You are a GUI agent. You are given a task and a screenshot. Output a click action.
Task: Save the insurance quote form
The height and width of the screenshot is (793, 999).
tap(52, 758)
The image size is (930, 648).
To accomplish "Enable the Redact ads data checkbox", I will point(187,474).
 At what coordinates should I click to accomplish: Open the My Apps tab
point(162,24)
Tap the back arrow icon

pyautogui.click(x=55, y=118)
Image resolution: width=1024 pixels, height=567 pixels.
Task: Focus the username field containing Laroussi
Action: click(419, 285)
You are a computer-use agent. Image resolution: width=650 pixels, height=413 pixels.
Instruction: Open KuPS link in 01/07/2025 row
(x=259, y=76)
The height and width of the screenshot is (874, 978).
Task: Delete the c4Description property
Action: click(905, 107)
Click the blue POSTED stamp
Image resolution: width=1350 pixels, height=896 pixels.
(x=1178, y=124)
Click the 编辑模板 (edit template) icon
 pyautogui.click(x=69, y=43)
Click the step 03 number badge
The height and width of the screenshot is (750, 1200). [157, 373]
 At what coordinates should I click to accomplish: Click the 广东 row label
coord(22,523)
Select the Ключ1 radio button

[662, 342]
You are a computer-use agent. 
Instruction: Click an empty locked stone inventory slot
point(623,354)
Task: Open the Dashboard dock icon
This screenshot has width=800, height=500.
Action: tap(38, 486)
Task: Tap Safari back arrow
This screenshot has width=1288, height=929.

......

Retype all of the lines above without any changes.

Response to the task:
You are a GUI agent. You are given a task and a screenshot. Output a click action.
Task: Save the insurance quote form
The height and width of the screenshot is (793, 999).
tap(52, 758)
The image size is (930, 648).
To accomplish "Enable the Redact ads data checkbox", I will point(187,474).
 At what coordinates should I click to accomplish: Open the My Apps tab
point(162,24)
Tap the back arrow icon

pyautogui.click(x=55, y=118)
Image resolution: width=1024 pixels, height=567 pixels.
Task: Focus the username field containing Laroussi
Action: click(419, 285)
You are a computer-use agent. Image resolution: width=650 pixels, height=413 pixels.
Instruction: Open KuPS link in 01/07/2025 row
(x=259, y=76)
The height and width of the screenshot is (874, 978).
Task: Delete the c4Description property
Action: click(905, 107)
Click the blue POSTED stamp
Image resolution: width=1350 pixels, height=896 pixels.
(x=1178, y=124)
Click the 编辑模板 (edit template) icon
 pyautogui.click(x=69, y=43)
Click the step 03 number badge
The height and width of the screenshot is (750, 1200). [157, 373]
 At what coordinates should I click to accomplish: Click the 广东 row label
coord(22,523)
Select the Ключ1 radio button

[662, 342]
You are a computer-use agent. 
Instruction: Click an empty locked stone inventory slot
point(623,354)
Task: Open the Dashboard dock icon
This screenshot has width=800, height=500.
Action: tap(38, 486)
Task: Tap Safari back arrow
This screenshot has width=1288, height=929.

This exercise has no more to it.